━━ Material provided

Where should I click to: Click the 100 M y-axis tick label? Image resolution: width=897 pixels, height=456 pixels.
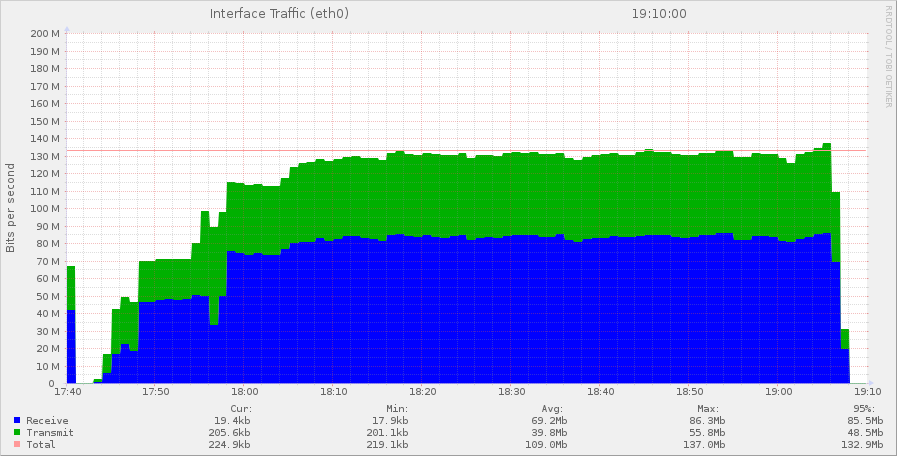(46, 209)
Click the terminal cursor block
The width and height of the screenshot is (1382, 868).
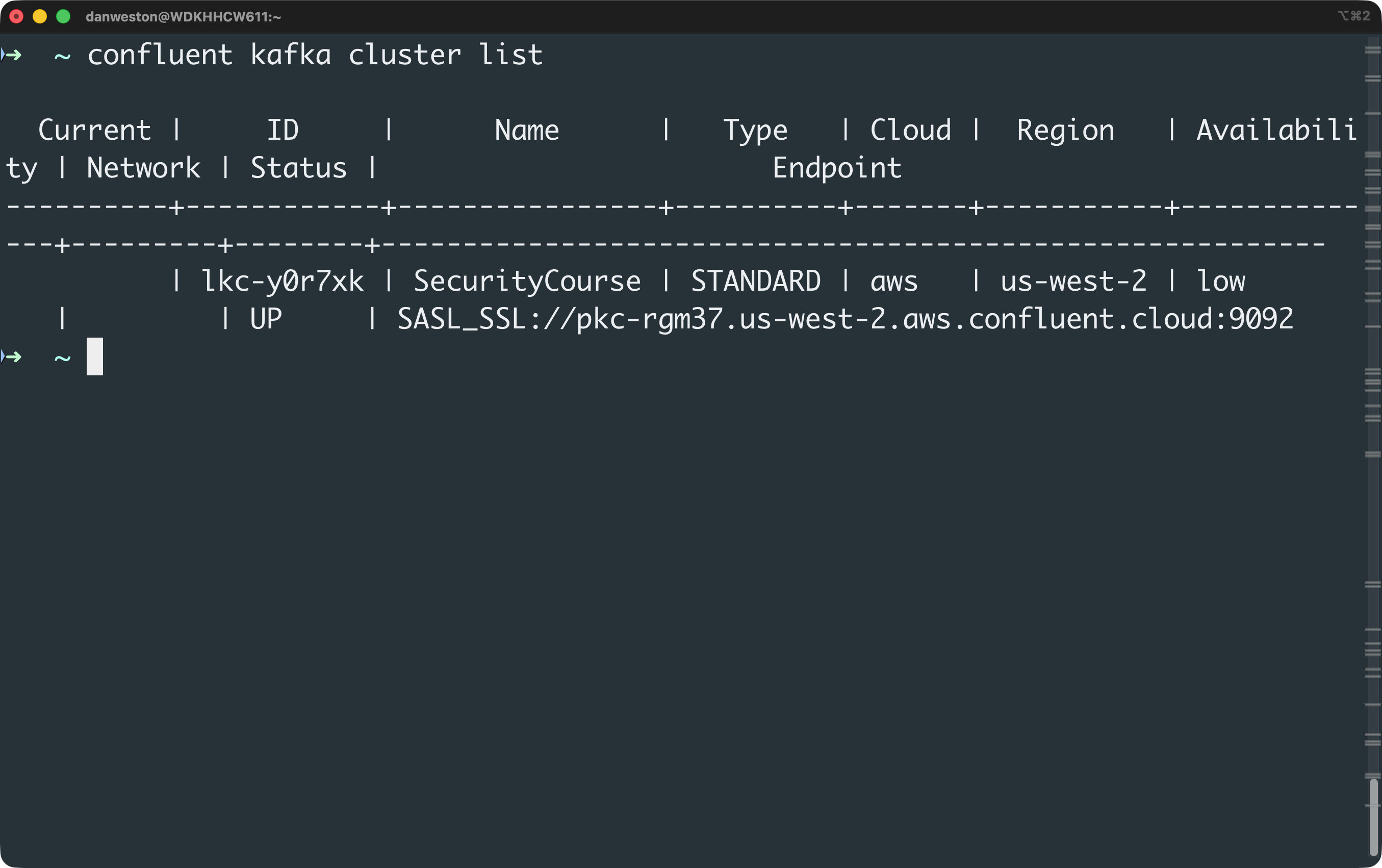94,356
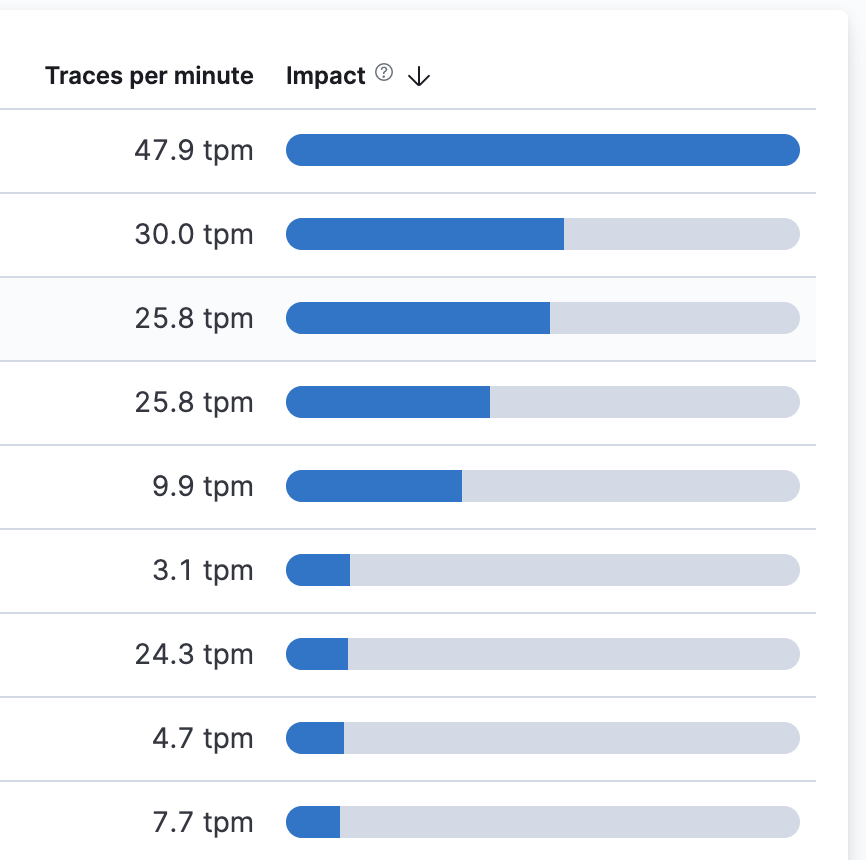
Task: Sort by the Impact column header
Action: point(324,75)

━━━━

#### What you are asked to do:
Arrange the records above as a Markdown table with a "Row" column for the row number and a "Line" column for the line itself. Skip blank lines, and leave the pictures out.

#### Response below:
| Row | Line |
|---|---|
| 1 | Where should I click to: Click the 100 M y-axis tick label? Image resolution: width=897 pixels, height=456 pixels. |
| 2 | (46, 209) |
| 3 | Click the terminal cursor block |
| 4 | The width and height of the screenshot is (1382, 868). |
| 5 | 94,356 |
| 6 | Task: Sort by the Impact column header |
| 7 | Action: point(324,75) |